They talked through two cigarettes each. She lived in Bayswater, which she said was not far away and meant she could walk to work. They had
no children and lived in her mother-in-law’s rented house. She had always lived in Bayswater and had never been to
any other part of London except to Notting Hill sometimes, for the market. She would like to go to America or Canada ‘with
all them big swanky cars and polar bears’. Her mother-in-law was nearly deaf and blind and was anyway away with the fairies most of the time and had no idea whether she was
there or not. It was a relief to get out of the house.

She stubbed out her second cigarette. ‘Time I got back to work if there’s nothing going on here, then.’ She flicked his penis
and grinned. ‘Wouldn’t mind a few more like you. Easy money.’

She dressed swiftly while he counted out the money. ‘Ta, love. Get a good night’s sleep. You’ll be all right in the morning.’

He began to dress. ‘I’ll show you down. It’s a bit—’

‘’S all right, know it like the back of me ’and round here. Sleep well.’
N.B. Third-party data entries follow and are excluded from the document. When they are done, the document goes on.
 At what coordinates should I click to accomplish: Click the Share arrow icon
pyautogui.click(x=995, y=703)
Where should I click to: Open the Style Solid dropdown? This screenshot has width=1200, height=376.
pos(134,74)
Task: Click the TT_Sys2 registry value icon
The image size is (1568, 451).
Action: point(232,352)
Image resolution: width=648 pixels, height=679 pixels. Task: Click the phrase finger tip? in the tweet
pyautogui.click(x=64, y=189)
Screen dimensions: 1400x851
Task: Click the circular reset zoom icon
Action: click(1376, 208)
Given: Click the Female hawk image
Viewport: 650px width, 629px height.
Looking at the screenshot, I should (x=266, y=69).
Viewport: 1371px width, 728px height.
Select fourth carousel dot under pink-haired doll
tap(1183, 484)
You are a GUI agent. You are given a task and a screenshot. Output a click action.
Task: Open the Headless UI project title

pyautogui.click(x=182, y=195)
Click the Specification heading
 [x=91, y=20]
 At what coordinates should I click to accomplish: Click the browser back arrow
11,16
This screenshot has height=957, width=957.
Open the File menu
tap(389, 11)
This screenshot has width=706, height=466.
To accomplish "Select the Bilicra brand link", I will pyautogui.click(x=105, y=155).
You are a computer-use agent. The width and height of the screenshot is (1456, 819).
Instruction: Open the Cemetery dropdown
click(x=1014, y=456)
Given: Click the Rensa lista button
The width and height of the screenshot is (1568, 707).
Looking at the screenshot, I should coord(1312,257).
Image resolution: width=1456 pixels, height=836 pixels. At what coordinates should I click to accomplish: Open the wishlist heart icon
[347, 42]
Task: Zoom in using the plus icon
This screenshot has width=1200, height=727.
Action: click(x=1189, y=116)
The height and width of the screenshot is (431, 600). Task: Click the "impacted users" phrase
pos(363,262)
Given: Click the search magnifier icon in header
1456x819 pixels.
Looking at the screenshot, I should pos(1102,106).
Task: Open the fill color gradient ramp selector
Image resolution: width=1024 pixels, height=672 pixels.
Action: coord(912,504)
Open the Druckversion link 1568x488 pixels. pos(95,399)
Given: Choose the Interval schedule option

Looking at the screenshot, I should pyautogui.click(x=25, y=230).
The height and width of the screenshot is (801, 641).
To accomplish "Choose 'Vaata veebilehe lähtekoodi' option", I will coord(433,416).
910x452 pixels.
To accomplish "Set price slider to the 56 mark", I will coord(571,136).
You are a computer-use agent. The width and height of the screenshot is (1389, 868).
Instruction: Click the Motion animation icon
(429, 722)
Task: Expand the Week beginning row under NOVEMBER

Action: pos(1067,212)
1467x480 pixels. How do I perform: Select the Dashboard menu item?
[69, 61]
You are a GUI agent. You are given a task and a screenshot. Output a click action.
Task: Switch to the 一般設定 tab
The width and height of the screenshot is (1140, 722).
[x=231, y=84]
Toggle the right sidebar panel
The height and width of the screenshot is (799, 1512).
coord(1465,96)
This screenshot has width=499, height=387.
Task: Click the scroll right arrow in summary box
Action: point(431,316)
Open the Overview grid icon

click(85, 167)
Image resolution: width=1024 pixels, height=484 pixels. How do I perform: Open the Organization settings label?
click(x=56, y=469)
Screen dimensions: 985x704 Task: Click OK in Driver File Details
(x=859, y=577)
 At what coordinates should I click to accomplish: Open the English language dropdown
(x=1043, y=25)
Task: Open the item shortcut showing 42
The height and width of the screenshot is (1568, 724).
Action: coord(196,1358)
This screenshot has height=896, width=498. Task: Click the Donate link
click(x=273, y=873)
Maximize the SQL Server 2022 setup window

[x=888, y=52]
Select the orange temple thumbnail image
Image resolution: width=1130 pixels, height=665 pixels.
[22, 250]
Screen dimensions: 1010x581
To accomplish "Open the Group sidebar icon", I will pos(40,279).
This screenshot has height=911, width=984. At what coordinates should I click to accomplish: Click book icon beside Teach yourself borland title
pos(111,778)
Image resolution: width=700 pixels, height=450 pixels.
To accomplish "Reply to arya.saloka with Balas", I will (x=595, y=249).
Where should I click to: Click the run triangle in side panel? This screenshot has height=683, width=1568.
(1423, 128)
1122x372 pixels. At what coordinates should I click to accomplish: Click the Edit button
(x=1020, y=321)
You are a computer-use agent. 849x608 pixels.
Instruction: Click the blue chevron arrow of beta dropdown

The door closed, leaving him relieved but restless and discontented. He half dressed and then, hearing no one about, crept
along the corridor to the toilet, where he masturbated, proving to himself that it was indeed still all right. When he returned to his room and
reached for another cigarette he found she had taken the packet.

Later that evening Frank left the letter to his mother in the post room by the station office, then sauntered over to the mess. The moment he entered, he wished
he hadn’t. It was crowded and noisy, awash with beer and thick with smoke, the bar almost hidden behind the crush of blue serge uniforms. The Dodger was at the piano in the corner, with a group around him banging their glasses to the bawdy version of
Lili Marlene
he was
thumping out. He was probably a gifted pianist – Frank was no judge but had heard him in more reflective
mood playing long passages of classical music from memory – who seemed to prefer clowning.
Lili
Marlene ended with a great shout by virtually everyone in the bar. Frank was about to withdraw but
the Dodger spotted him.

‘Moose – Moosey, old lad!’ he shouted, holding up his arm. ‘Owe you a pint for that Hun. Come and have a pint.’ He stood
abruptly, brimming with beer and good fellowship. His chair fell over behind him. ‘Lemme get you your pint. Always pay my debts. You the same for me next time.’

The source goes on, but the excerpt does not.